就職先が日本にない
そこそこ順調に文法書は消化していった。それに連れてそこそこヒエログリフも上達していった(と思う)。そしてそれと同時に将来のことも考え始めたのである。
もともと一般企業に就職することは考えていなかった(バブルがはじける前だったので、大学の四年生のときには就職先は選び放題であったが)。そのような場で自分が働くことが想像できなかったのだ。
親戚に一般的なサラリーマンが一人もいなかったことが原因だと思う。イメージができなかったのだ(大城家は家族経営の小さな会社でほとんどの親戚が働き、それ以外はみんな美容師という一族であった。母方の祖父は画家で叔父は脳外科医であった)。
二つの研究会に所属していたこともあり、仲間内でも大学院進学というのが身近な話となっていたからであろうか、二年生の終わりくらいにはもう何となく進学するつもりでいた。問題は大学院入試に受かる実力が自分にあるのか、ないのかという点であった。

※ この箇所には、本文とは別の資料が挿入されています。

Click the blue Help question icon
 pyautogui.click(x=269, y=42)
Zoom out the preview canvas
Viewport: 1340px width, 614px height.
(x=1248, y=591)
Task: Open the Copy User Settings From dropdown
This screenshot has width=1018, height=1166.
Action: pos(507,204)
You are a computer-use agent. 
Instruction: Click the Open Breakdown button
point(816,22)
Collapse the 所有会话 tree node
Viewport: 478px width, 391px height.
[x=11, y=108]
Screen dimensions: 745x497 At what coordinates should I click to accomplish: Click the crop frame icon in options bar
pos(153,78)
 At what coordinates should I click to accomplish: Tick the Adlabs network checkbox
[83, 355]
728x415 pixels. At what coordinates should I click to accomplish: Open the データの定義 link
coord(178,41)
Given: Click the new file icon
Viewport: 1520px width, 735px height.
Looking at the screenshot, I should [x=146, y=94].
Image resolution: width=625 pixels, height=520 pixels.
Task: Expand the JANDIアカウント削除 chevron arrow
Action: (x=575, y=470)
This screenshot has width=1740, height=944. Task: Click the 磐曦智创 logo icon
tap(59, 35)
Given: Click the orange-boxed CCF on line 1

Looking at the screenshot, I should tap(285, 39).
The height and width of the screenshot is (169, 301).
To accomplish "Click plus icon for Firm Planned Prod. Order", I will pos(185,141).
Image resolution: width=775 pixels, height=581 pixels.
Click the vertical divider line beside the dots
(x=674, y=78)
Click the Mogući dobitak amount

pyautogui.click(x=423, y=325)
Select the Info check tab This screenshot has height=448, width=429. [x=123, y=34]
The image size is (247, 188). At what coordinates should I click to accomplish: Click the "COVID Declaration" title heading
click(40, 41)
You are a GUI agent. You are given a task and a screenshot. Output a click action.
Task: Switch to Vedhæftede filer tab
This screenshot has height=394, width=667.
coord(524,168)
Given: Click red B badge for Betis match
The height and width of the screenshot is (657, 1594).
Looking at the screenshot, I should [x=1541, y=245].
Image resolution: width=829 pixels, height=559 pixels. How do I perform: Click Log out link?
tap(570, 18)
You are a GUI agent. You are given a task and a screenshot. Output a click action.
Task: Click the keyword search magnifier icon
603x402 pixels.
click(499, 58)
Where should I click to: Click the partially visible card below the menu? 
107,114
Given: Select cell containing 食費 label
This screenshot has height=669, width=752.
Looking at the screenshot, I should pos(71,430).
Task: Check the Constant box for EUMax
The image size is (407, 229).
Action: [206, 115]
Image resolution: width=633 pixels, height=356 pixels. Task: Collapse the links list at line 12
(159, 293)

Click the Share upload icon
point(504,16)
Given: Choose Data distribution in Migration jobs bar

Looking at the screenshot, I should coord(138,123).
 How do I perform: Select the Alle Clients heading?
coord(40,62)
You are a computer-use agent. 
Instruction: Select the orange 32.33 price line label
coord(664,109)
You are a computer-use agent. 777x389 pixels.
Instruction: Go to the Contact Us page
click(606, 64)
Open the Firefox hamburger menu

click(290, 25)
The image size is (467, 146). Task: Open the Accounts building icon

同じ西洋史ではあったが専門分野(研究対象の国)の異なる同級生が同じ研究会のなかにおり、彼も進学希望であったことも早めに進路を検討するきっかけとなった。まだその頃は、この世界の厳しさ・狭さをまったく理解していなかったと思う。
ヒエログリフが読めて、よい論文を書けば、どこからか声が掛かり、大学や博物館・美術館に所属する研究者になれると思っていた。そんな甘い世界ではなかったことに進学後すぐに気がついたが……。